ACTION ITEM: Omit the pictures, please, and give each record below again exactly.
** SOURCE DATA follows **
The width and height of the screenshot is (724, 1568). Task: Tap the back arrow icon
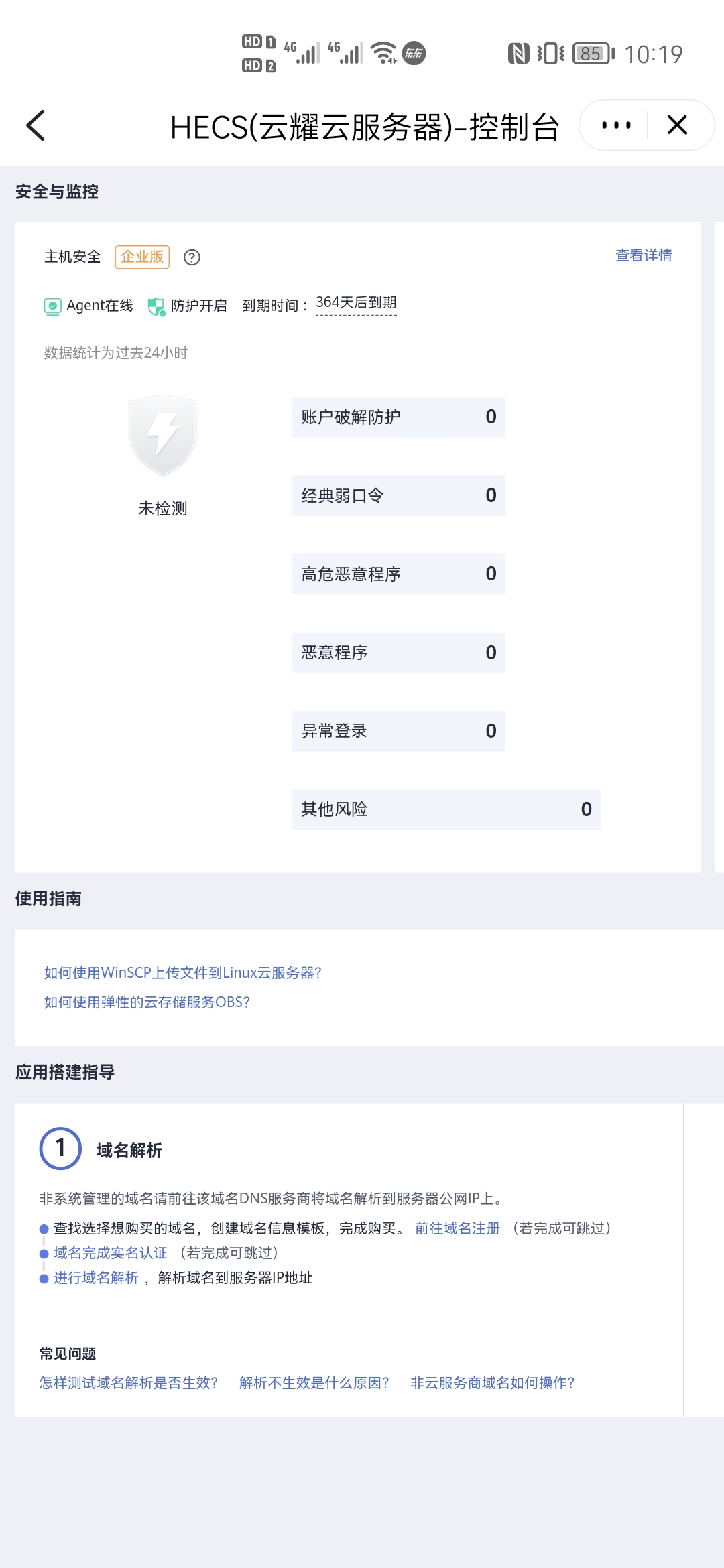(x=36, y=125)
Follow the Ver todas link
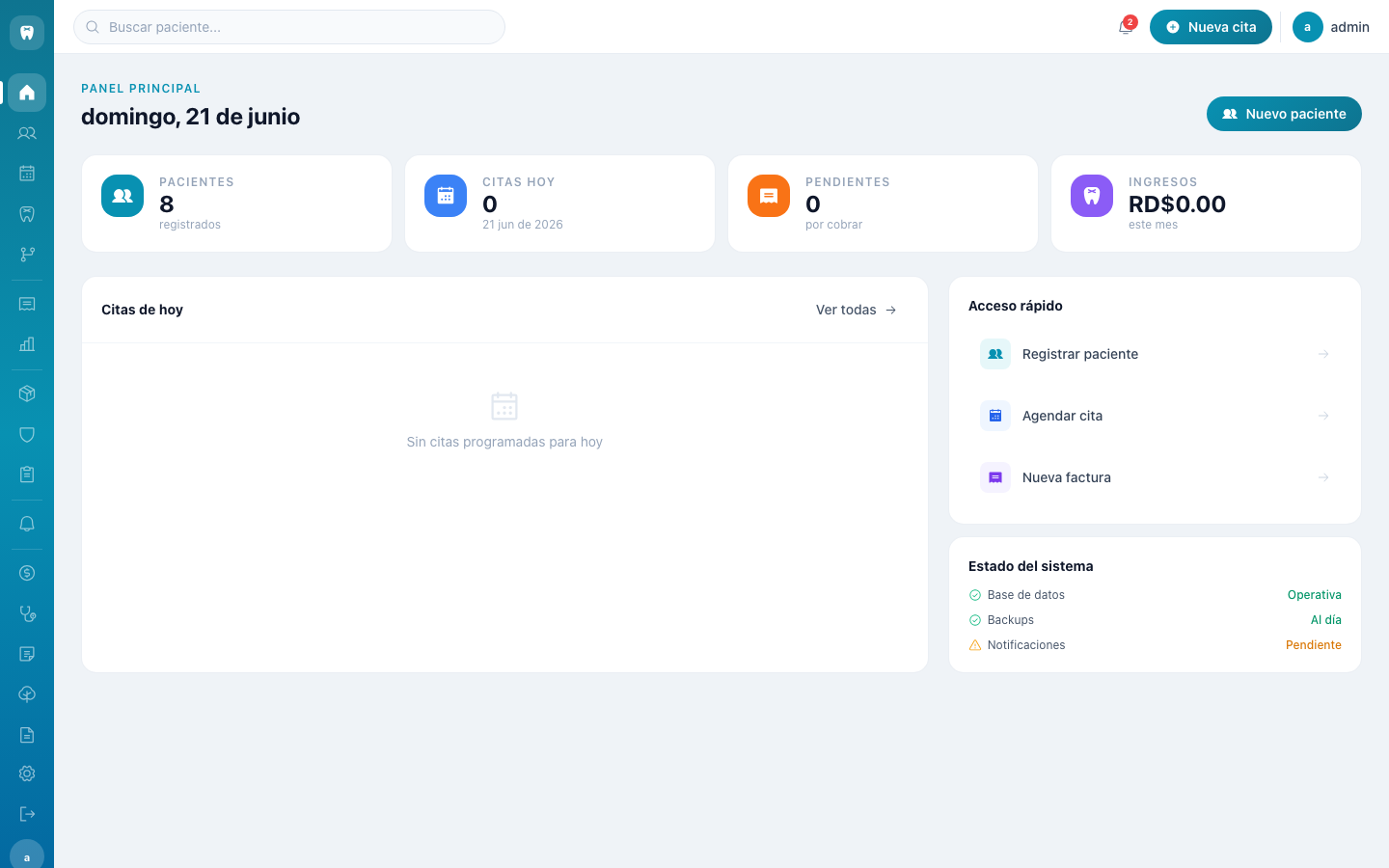 pyautogui.click(x=857, y=310)
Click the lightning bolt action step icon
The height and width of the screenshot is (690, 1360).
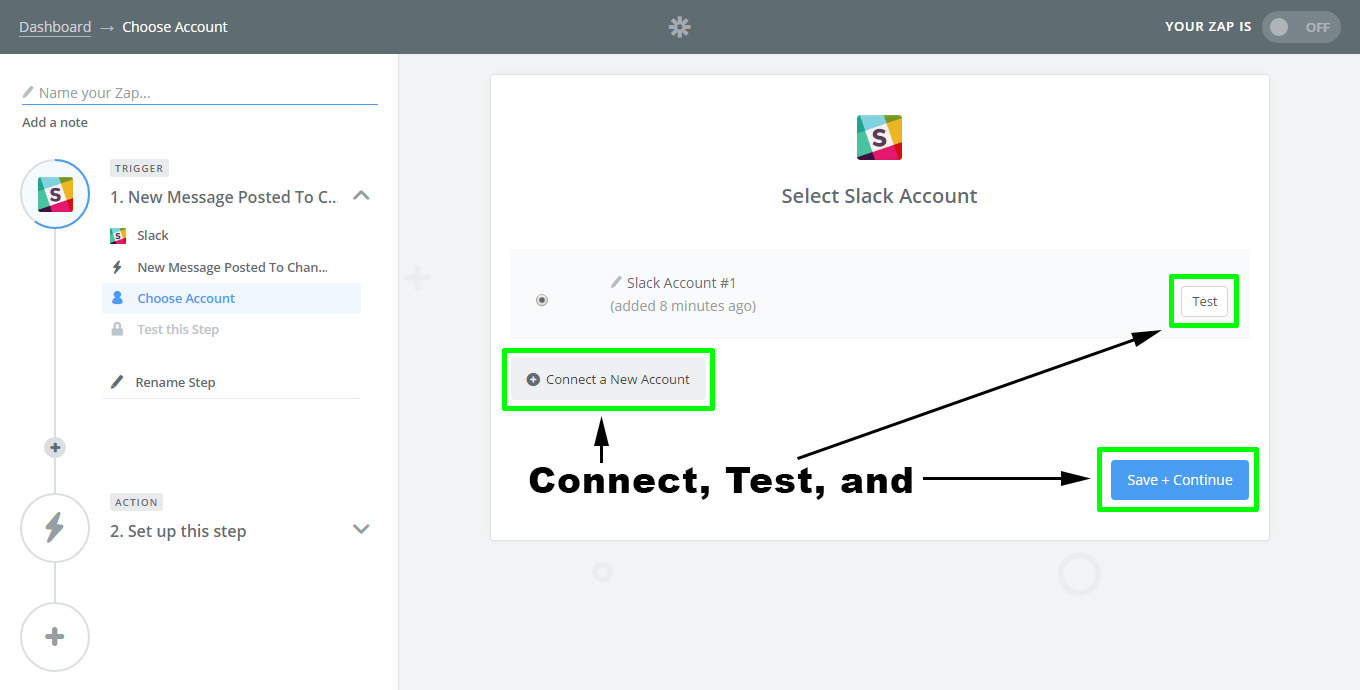[55, 528]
** End of SOURCE DATA **
RESULT OF THE EXERCISE:
The width and height of the screenshot is (724, 1568). Task: Tap the back arrow icon
(x=36, y=125)
Follow the Ver todas link
 pyautogui.click(x=857, y=310)
Click the lightning bolt action step icon
The height and width of the screenshot is (690, 1360).
[55, 528]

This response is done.